When imagining a cemetery, one likely won’t think of it as a place to catch a play, or a concert, attend an arts and crafts market, see a movie, or pet the occasional yard maintenance goat. Graveyards usually aren’t a hotspot for birdwatching, beekeeping, and gardening to area youth. But at Jersey City and Harsimus Cemetery, located at 435 Newark Avenue in the Bergen Hill area of Jersey City, visitors are invited to participate in all of these activities. Read on for a look into the highly unique and happening graveyard, the Jersey City and Harsimus Cemetery.

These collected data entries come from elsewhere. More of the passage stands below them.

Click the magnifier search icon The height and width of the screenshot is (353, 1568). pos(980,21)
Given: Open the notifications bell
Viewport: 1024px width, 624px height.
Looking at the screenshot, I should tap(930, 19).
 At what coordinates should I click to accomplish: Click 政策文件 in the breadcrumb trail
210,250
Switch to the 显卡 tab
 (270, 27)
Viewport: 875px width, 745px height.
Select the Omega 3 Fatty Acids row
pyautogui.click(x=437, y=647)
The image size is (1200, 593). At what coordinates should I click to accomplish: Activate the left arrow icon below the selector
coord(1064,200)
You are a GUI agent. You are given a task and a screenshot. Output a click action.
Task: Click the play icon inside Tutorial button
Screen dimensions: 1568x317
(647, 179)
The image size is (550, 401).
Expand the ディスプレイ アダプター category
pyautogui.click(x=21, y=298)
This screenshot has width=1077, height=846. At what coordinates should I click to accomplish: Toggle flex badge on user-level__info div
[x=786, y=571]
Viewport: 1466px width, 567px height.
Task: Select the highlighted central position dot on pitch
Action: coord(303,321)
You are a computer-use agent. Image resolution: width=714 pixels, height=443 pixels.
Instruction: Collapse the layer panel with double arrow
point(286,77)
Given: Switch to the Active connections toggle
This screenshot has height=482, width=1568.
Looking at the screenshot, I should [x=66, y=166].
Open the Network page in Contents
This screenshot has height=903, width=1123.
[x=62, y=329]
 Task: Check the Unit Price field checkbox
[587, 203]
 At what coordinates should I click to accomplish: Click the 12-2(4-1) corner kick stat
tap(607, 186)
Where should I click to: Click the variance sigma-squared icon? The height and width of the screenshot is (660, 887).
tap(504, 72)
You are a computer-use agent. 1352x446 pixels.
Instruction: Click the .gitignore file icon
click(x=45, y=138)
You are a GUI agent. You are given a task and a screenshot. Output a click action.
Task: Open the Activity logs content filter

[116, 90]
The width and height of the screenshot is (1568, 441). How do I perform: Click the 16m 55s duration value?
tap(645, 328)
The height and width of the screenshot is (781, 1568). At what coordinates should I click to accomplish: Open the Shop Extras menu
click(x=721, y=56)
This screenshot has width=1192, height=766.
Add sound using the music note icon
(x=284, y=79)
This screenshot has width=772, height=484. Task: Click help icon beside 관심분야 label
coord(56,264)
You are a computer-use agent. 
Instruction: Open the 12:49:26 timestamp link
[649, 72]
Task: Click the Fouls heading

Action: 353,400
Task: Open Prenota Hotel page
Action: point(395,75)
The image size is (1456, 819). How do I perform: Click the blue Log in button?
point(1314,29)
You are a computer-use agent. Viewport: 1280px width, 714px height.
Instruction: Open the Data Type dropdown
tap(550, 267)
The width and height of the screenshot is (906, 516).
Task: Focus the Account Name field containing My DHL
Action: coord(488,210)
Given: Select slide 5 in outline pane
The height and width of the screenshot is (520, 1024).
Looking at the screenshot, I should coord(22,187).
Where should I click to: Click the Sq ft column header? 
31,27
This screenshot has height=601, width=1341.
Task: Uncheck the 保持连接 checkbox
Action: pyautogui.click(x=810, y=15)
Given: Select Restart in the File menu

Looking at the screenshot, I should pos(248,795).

A Brief History of the Cemetery
The Historic Jersey City and Harsimus Cemetery is the oldest established cemetery in New Jersey. It was incorporated in 1831 in response to a deadly cholera epidemic. The original grounds were surveyed to include 347 18′ x 18’ family plots and 12′ x 18’ vault lots divided by paths built for strolling. Initially, the gravesites were each privately owned by the plot holders. Spread across six hilly acres, it was then notable as one of the first garden-style cemeteries.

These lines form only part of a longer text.